At this stage, the only exposed port is 22. Kubernetes remains private.

Mapping the cluster to macOS

From WSL2, retrieve the kubeconfig: sudo cat /etc/rancher/k3s/k3s.yaml. Copy this file to the Mac at ~/.kube/config, then update the server address to use localhost:

yaml
1server: https://127.0.0.1:6443

Keep all other certificates and keys unchanged.

Securing the API endpoint

From macOS, create an SSH tunnel:

bash
1ssh -N -L 6443:127.0.0.1:6443 <windows-user>@<windows-ip>

This forwards the Kubernetes API securely from WSL2 to the Mac’s localhost. With the tunnel active, kubectl get nodes and kubectl get pods -A function normally.

Why NodePorts fail on WSL2

NodePort services assume nodes have routable IPs reachable by clients, but WSL2 violates this assumption. The node lives behind NAT, and Windows does not forward arbitrary ports into the Linux guest. Opening firewall ports only grants permission; it does not establish routing. This behavior is not a Kubernetes bug, but rather a mismatch between environment reality and service expectations.

Forwarding application traffic

Instead of NodePorts, use kubectl port-forward for service access:

bash
1kubectl port-forward svc/app1 8081:8081

The service is now available at http://localhost:8081 on the Mac. Important: Even if the Service defines nodePort: 30081, port-forward ignores it because it tunnels directly to the Service port and the Pod targetPort. This is why attempting to forward 30081 fails.
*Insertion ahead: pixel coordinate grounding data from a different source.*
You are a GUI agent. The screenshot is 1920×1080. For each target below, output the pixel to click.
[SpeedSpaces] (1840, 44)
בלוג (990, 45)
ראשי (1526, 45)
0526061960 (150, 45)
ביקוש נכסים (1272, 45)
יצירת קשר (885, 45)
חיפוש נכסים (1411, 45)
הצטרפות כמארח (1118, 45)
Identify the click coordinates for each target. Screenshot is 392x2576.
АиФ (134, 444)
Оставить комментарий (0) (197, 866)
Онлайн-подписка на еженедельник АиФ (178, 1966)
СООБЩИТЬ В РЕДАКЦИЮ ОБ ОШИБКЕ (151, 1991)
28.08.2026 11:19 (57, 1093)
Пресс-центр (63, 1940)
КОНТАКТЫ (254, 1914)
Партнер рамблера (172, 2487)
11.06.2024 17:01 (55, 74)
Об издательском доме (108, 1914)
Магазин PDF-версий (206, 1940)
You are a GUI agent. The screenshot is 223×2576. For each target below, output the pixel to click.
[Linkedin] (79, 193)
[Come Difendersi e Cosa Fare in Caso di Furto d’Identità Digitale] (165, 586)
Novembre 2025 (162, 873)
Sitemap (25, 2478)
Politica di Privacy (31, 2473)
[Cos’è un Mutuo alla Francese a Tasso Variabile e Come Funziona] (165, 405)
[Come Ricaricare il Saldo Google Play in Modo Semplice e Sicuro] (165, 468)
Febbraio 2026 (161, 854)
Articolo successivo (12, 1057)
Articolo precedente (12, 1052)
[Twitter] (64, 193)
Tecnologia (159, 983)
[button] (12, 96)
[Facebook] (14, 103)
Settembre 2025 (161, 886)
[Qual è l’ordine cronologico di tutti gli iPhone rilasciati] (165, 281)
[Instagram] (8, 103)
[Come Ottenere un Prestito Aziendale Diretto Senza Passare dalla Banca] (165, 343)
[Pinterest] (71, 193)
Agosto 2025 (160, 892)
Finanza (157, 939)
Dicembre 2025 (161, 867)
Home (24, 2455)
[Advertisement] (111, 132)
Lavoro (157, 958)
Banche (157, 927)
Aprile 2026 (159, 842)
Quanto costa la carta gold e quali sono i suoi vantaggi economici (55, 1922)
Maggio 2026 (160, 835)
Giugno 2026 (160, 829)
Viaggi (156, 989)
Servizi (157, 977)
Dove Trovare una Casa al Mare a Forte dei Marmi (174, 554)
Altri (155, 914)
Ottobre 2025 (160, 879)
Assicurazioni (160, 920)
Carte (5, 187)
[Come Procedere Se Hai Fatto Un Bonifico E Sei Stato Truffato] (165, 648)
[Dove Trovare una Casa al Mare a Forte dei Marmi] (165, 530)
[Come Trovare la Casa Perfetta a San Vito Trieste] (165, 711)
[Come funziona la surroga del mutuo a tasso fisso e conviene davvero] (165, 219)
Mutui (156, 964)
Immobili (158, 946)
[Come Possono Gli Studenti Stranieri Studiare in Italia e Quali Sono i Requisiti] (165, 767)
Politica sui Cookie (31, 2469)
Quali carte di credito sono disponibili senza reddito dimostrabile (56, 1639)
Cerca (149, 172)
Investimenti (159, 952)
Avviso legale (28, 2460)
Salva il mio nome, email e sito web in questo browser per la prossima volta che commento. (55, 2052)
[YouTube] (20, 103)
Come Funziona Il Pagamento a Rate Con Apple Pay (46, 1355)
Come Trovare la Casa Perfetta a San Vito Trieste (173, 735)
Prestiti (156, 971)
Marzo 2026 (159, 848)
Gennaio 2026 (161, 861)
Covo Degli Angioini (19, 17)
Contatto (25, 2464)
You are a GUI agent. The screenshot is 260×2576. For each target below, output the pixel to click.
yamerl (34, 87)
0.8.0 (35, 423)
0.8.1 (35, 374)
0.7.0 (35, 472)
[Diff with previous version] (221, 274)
How traffic flows through the tunnel

When port-forward is active, traffic flows from the Mac to kubectl, through the Kubernetes API over mTLS, to the kubelet, and finally to the Pod port. This is an application-layer tunnel, meaning no node-level networking is involved.

Why this setup is actually secure

The Kubernetes API is not exposed to the LAN. SSH is the only entry point, and it can be restricted to a single client IP. Because Kubernetes authentication remains the primary gatekeeper and application access is bound strictly to localhost, this is more secure than exposing NodePorts or using fragile Windows port‑proxy rules.

The maintenance tax

Every architectural decision has a cost:

  • Persistent Tunneling: You must maintain an active SSH session to interact with the cluster.
  • DNS Resolution: Localhost access bypasses standard Kubernetes DNS, meaning you cannot use internal cluster URLs from the Mac browser.
  • Gaming PC Availability: The cluster is only reachable when the host PC is awake and the WSL2 subsystem is running.

Kubernetes is a system of constraints

This setup allowed me to learn Kubernetes without auxiliary hardware or cloud overhead. It forced me to understand networking boundaries instead of bypassing them with convenience tools. Ultimately, it made Kubernetes less like “Docker with YAML” and more like the distributed system it actually is.